EXERCICES:
- a) Traduisez en anglais cette phrase du texte sur la réception de Rawls en France : « La démocratie et la raison constitue un livre de choix pour mettre à l’épreuve ou confirmer les thèses avancées dans La gauche américaine en France. »
- b) Prolongez le texte sur la réception de Rawls en France à partir de sa dernière phrase.

TEXTE DE LA PAGE:
╭──

Chez les catholiques de gauche

Ceux qui ont introduit Rawls en France y auraient été poussés – telle est la thèse principale de M. Hauchecorne – par un ethos chrétien qui aurait persisté après leur prise de distance avec les Églises. L’adoption d’une ligne antitotalitaire par Esprit accompagna de fait l’abandon, à la fin des années 1970, de la référence au personnalisme chrétien de son fondateur, Emmanuel Mounier. Pour autant, cette hypothèse qu’un investissement théorique en philosophie morale aurait pu remplacer la perte d’une foi religieuse ne convainc pas, du moins pas totalement, car elle ne vaut que pour quelques médiateurs de la réception de Rawls en France. Ne convainc pas non plus l’argument supplémentaire qui entend expliquer l’intérêt pour la Théorie de la justice par une homologie de parcours entre certains des médiateurs français et le philosophe américain. Rawls avait certes été dans sa jeunesse un épiscopalien ardent, dont témoigna la publication très tardive d’une maîtrise intitulée Le péché et la foi ([1942], Hermann, 2010). Mais deux thèses s’opposent sur l’interprétation de l’évolution spirituelle de Rawls : pour l’une, la rupture avec la foi aurait été brutale, précipitée par l’expérience de la guerre ; pour l’autre, la rupture aurait été graduelle. Rawls soutient la première, M. Hauchecorne la seconde, avec des arguments qu’il tire d’une étude attentive des archives du philosophe. Bien que le philosophe de Harvard ait continué à donner des communications sur la religion dans les années 1950, l’expérience de la guerre l’avait, de son propre aveu, conduit à un abandon de la foi. Mais comment ce parcours spirituel, quelle qu’en soit l’interprétation, aurait-il pu influencer les intellectuels français qui introduisirent Rawls en France, puisqu’il leur était parfaitement inconnu avant 2009 ?

Après la fin de l’histoire (de la réception)

La démocratie et la raison constitue un livre de choix pour mettre à l’épreuve ou confirmer les thèses avancées dans La gauche américaine en France. À l’hypothèse d’un Rawls de la sortie de la religion, C. Audard oppose l’idée que le projet rawlsien n’était pas de déduire une conception de la justice d’une conception religieuse de la vie bonne, mais de penser la justice à partir de la « fragmentation culturelle » des démocraties contemporaines. Il ne pouvait donc s’agir pour le philosophe de Harvard de montrer que nos sociétés politiques continueraient de garder une référence, ne serait-ce que subliminale, aux valeurs chrétiennes occidentales, mais d’élaborer une conception de la justice qui puisse être reconnue comme valide par des citoyens ayant des conceptions parfois très différentes de la vie bonne.

╰──

EXTRAIT DE DONNÉES:
╭──

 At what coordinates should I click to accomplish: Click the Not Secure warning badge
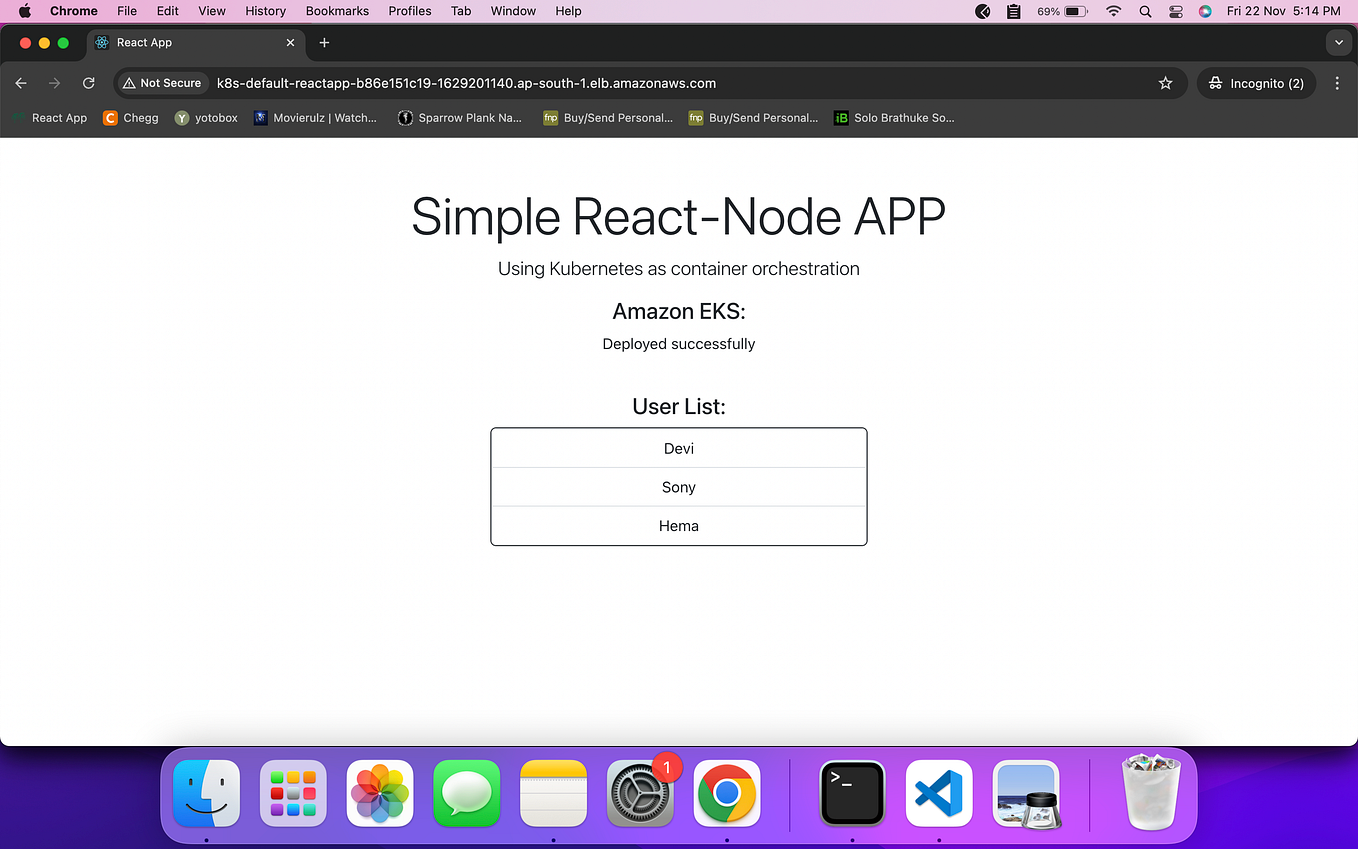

╰──

EXERCICES CORRIGÉS:
- a) La démocratie et la raison is an ideal book for testing or confirming the theses put forward in La gauche américaine en France.

- b)
Pour autant, certaines des premières critiques adressées à la Théorie de la justice portèrent bien sur le point de savoir si la conception rawlsienne de la justice ne dépendait pas encore d’une conception particulière de la vie bonne, mais il s’agissait en l’occurrence d’une conception libérale de la vie bonne, d’une conception qui privilégierait l’autonomie individuelle, et non pas d’une conception chrétienne. À partir d’une réflexion sur la notion de « raison publique », C. Audard restitue avec beaucoup de finesse les arguments de ce débat. Insistant notamment sur le fait que les sociétés démocratiques sont celles qui reconnaissent l’existence de « désaccords raisonnables », elle met au cœur de sa lecture de Rawls la question de l’« autonomie doctrinale » : « indépendante de toute doctrine philosophique, religieuse ou morale », la conception de la justice doit pouvoir être « acceptée et soutenue par la plus grande majorité des citoyens d’une démocratie libérale avancée ». Dans cette approche, l’ambition de Rawls n’est donc pas de proposer une conception de la justice comme substitut à une conception religieuse du bien, mais de penser les conditions d’une adhésion raisonnable à une conception de la justice qui n’implique pas de renoncer à nos convictions profondes, qu’elles soient de nature religieuse, morale ou philosophique. L’intérêt de la philosophie rawlsienne est, comme le rappelle C. Audard, de nous permettre de penser le cadre éthique d’une politique démocratique pluraliste.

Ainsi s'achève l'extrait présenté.